(Target pointing data)
════════

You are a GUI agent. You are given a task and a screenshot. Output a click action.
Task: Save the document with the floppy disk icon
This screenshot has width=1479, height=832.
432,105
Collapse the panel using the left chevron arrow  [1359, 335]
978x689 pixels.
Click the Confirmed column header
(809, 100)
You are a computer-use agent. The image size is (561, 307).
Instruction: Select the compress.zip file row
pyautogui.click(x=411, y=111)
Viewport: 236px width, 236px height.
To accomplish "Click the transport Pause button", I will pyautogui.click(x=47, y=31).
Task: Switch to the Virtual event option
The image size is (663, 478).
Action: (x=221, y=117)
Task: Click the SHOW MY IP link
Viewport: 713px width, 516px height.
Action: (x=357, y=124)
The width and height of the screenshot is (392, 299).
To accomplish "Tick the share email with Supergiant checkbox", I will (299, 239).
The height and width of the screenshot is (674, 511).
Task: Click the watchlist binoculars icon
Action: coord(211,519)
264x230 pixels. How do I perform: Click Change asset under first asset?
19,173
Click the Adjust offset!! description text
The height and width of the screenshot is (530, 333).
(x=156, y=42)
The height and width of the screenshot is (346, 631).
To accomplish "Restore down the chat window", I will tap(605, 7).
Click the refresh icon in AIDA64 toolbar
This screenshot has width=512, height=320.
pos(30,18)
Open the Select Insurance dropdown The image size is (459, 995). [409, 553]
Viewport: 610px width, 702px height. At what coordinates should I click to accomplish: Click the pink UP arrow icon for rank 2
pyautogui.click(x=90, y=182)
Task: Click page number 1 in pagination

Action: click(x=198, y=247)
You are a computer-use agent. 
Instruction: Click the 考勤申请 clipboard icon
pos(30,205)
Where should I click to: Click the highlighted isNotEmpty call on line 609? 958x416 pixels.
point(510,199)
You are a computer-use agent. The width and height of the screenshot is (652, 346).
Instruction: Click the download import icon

════════

Exercise requirements —
Please render the lines above as a JSON list of strings, one string per line, leaving out blank lines.

Result —
[
  "You are a GUI agent. You are given a task and a screenshot. Output a click action.",
  "Task: Save the document with the floppy disk icon",
  "This screenshot has width=1479, height=832.",
  "432,105",
  "Collapse the panel using the left chevron arrow  [1359, 335]",
  "978x689 pixels.",
  "Click the Confirmed column header",
  "(809, 100)",
  "You are a computer-use agent. The image size is (561, 307).",
  "Instruction: Select the compress.zip file row",
  "pyautogui.click(x=411, y=111)",
  "Viewport: 236px width, 236px height.",
  "To accomplish \"Click the transport Pause button\", I will pyautogui.click(x=47, y=31).",
  "Task: Switch to the Virtual event option",
  "The image size is (663, 478).",
  "Action: (x=221, y=117)",
  "Task: Click the SHOW MY IP link",
  "Viewport: 713px width, 516px height.",
  "Action: (x=357, y=124)",
  "The width and height of the screenshot is (392, 299).",
  "To accomplish \"Tick the share email with Supergiant checkbox\", I will (299, 239).",
  "The height and width of the screenshot is (674, 511).",
  "Task: Click the watchlist binoculars icon",
  "Action: coord(211,519)",
  "264x230 pixels. How do I perform: Click Change asset under first asset?",
  "19,173",
  "Click the Adjust offset!! description text",
  "The height and width of the screenshot is (530, 333).",
  "(x=156, y=42)",
  "The height and width of the screenshot is (346, 631).",
  "To accomplish \"Restore down the chat window\", I will tap(605, 7).",
  "Click the refresh icon in AIDA64 toolbar",
  "This screenshot has width=512, height=320.",
  "pos(30,18)",
  "Open the Select Insurance dropdown The image size is (459, 995). [409, 553]",
  "Viewport: 610px width, 702px height. At what coordinates should I click to accomplish: Click the pink UP arrow icon for rank 2",
  "pyautogui.click(x=90, y=182)",
  "Task: Click page number 1 in pagination",
  "Action: click(x=198, y=247)",
  "You are a computer-use agent. ",
  "Instruction: Click the 考勤申请 clipboard icon",
  "pos(30,205)",
  "Where should I click to: Click the highlighted isNotEmpty call on line 609? 958x416 pixels.",
  "point(510,199)",
  "You are a computer-use agent. The width and height of the screenshot is (652, 346).",
  "Instruction: Click the download import icon"
]